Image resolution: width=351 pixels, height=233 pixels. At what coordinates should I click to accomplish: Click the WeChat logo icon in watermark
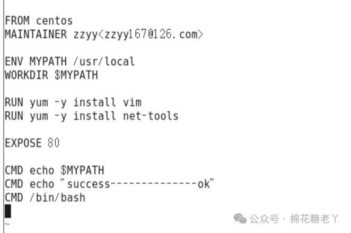240,219
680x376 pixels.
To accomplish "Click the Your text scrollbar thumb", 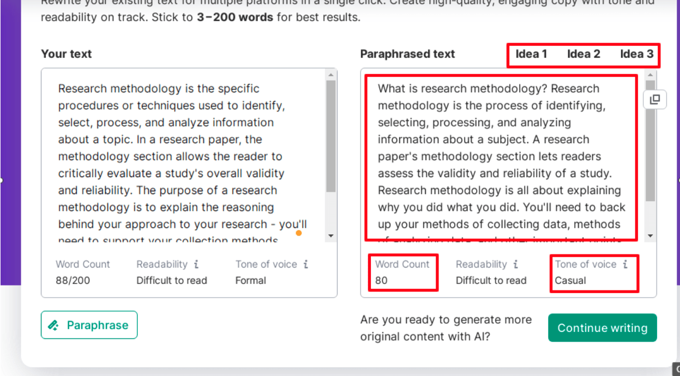I will pyautogui.click(x=331, y=136).
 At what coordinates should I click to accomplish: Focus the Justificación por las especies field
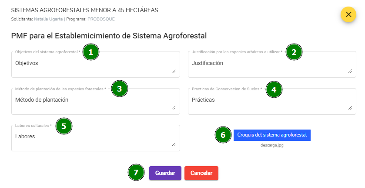[272, 65]
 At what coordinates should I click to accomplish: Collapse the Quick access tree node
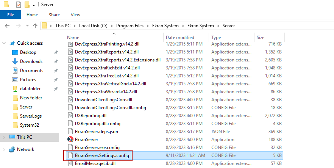click(x=4, y=43)
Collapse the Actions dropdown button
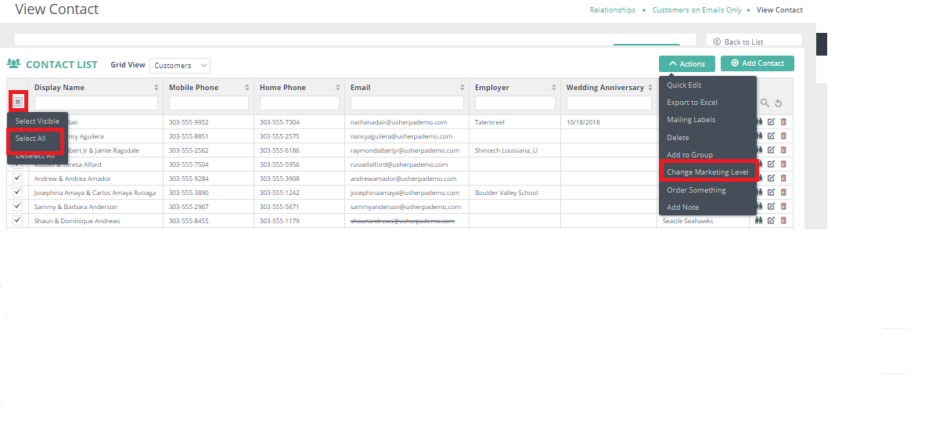Screen dimensions: 925x430 686,64
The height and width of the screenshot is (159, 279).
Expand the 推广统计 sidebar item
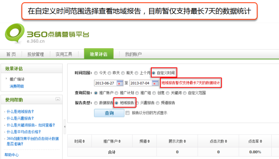click(7, 79)
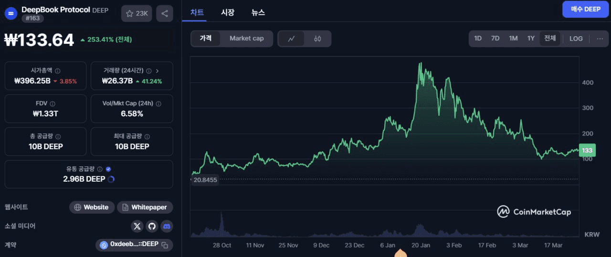Open the Discord social icon
Viewport: 611px width, 257px height.
coord(166,226)
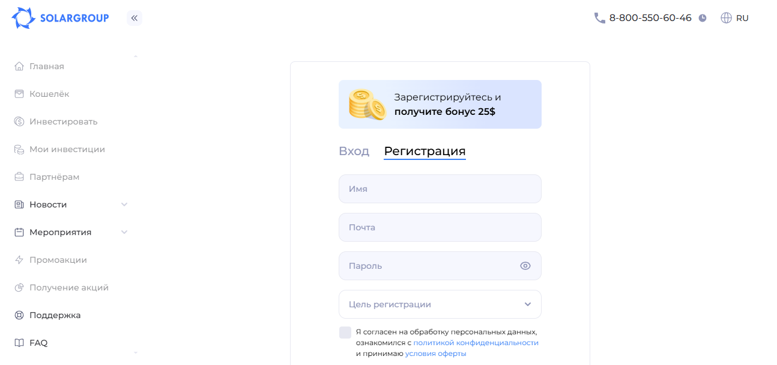
Task: Select the Регистрация tab
Action: (x=425, y=151)
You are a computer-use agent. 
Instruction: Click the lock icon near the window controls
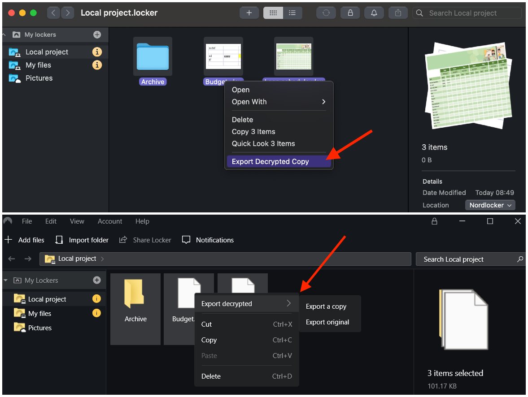[x=434, y=221]
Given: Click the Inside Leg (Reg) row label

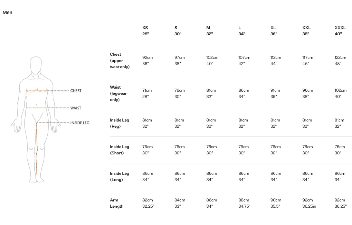Looking at the screenshot, I should pyautogui.click(x=120, y=123).
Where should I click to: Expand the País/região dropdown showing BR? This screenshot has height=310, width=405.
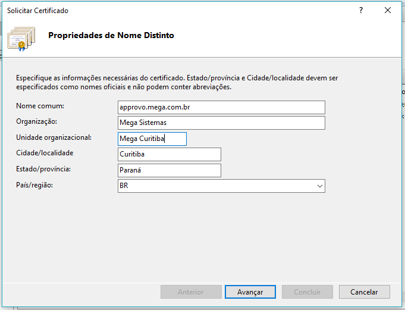click(x=319, y=186)
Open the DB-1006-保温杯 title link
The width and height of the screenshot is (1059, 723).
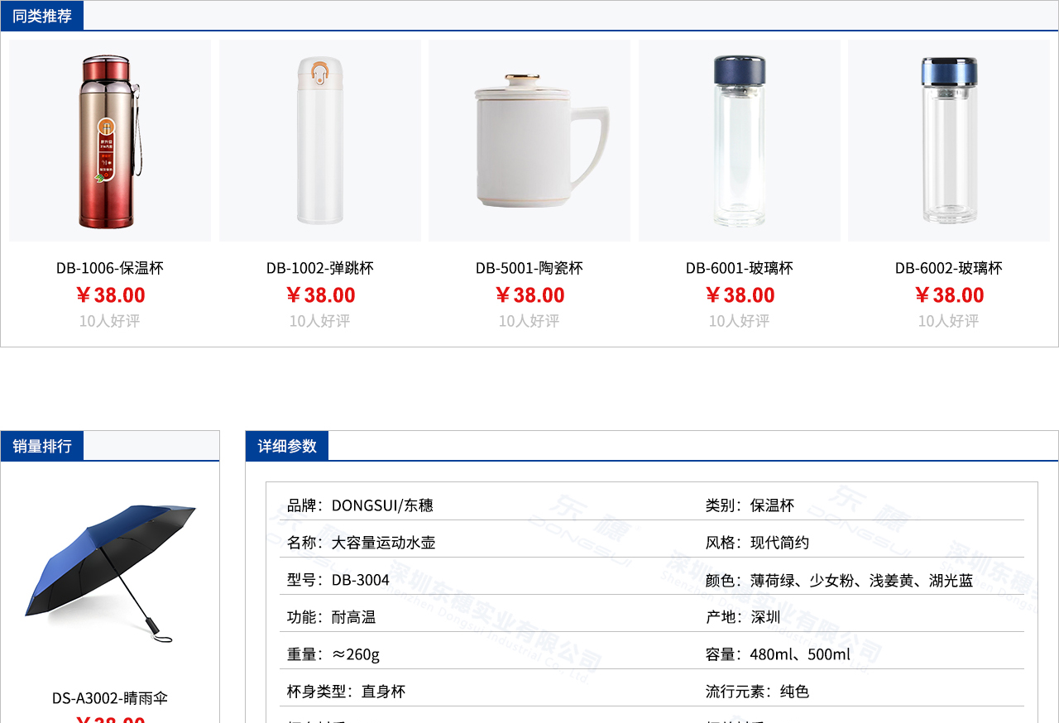coord(110,268)
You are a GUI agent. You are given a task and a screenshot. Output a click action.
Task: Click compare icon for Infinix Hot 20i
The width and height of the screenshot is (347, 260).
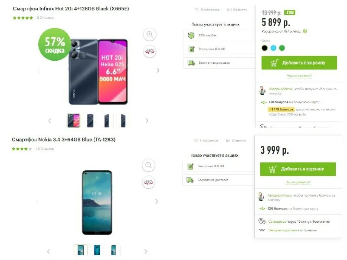click(229, 10)

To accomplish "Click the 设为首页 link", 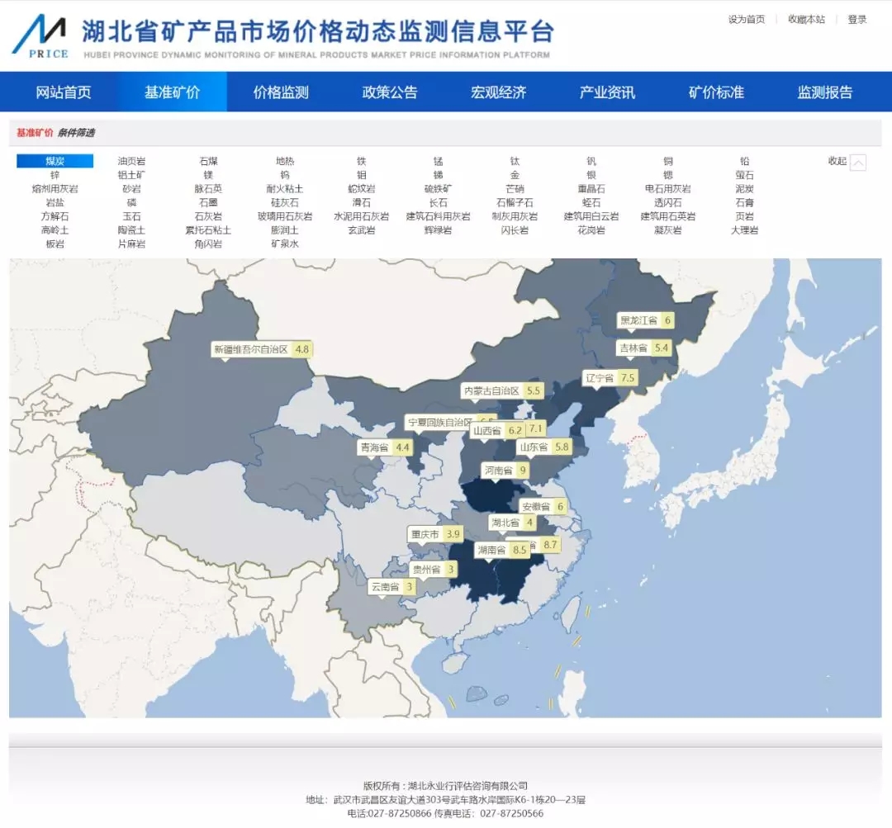I will pos(746,20).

## How to complete this task
Given the data above, which lines hold the string "agent"? Return them.

## Output of the exercise
You are a computer-use agent. 
You are a GUI agent. You are given a task and a screenshot. Output a click action.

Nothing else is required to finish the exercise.